*TASK TO CARRY OUT*:
Output the lines of the entries below, from the one containing "Select the remote" through the one containing "will [107, 440].", inclusive, as a Markdown table with columns "Row" and "Line". Leave out blank lines.

*INFORMATION SHOWN*:

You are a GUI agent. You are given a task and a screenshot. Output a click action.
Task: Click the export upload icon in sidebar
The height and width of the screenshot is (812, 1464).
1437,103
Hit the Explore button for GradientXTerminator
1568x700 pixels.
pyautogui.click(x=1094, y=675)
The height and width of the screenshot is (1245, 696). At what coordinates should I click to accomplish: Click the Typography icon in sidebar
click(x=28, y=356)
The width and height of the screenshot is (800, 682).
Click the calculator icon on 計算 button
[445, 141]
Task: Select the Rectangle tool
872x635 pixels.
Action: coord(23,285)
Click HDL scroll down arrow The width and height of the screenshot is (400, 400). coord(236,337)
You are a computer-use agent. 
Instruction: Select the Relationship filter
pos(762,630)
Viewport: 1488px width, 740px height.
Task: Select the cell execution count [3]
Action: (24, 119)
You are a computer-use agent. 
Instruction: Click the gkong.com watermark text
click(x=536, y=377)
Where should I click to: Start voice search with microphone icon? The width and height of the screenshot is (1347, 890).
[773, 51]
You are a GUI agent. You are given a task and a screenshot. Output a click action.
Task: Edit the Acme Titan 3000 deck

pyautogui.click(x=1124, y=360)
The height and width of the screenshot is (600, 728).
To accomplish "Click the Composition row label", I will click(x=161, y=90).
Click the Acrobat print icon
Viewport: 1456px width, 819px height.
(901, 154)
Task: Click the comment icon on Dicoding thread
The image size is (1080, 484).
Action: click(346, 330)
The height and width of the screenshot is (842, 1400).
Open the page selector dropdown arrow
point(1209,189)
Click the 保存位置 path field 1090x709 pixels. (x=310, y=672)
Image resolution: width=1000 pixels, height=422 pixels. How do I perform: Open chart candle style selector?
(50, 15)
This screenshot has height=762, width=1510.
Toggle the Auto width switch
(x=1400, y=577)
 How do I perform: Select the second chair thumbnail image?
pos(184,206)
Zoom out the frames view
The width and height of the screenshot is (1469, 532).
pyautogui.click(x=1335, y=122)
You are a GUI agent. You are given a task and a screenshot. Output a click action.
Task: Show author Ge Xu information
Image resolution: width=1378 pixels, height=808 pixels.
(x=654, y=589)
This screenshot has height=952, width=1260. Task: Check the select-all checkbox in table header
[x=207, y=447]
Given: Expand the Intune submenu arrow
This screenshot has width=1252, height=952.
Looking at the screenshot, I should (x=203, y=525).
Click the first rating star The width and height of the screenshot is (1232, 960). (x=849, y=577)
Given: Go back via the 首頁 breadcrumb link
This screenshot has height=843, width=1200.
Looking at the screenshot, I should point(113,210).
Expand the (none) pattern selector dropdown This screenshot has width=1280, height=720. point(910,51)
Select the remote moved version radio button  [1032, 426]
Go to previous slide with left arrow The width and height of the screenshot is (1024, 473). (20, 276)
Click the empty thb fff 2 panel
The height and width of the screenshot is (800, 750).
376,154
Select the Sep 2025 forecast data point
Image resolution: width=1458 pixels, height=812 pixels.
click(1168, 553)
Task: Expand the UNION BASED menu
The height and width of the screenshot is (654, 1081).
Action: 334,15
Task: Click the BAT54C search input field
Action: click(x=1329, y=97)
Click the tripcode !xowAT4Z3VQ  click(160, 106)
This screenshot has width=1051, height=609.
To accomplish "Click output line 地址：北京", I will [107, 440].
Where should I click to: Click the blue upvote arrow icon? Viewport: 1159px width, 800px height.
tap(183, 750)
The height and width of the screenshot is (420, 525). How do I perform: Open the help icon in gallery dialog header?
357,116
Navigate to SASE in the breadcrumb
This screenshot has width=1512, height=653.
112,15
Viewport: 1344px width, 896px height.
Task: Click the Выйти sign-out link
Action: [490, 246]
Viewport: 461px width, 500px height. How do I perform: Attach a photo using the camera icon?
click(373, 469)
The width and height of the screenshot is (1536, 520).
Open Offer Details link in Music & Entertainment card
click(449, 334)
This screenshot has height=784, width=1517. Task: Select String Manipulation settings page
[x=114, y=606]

*TASK OUTPUT*:
| Row | Line |
|---|---|
| 1 | Select the remote moved version radio button  [1032, 426] |
| 2 | Go to previous slide with left arrow The width and height of the screenshot is (1024, 473). (20, 276) |
| 3 | Click the empty thb fff 2 panel |
| 4 | The height and width of the screenshot is (800, 750). |
| 5 | 376,154 |
| 6 | Select the Sep 2025 forecast data point |
| 7 | Image resolution: width=1458 pixels, height=812 pixels. |
| 8 | click(1168, 553) |
| 9 | Task: Expand the UNION BASED menu |
| 10 | The height and width of the screenshot is (654, 1081). |
| 11 | Action: 334,15 |
| 12 | Task: Click the BAT54C search input field |
| 13 | Action: click(x=1329, y=97) |
| 14 | Click the tripcode !xowAT4Z3VQ  click(160, 106) |
| 15 | This screenshot has width=1051, height=609. |
| 16 | To accomplish "Click output line 地址：北京", I will [107, 440]. |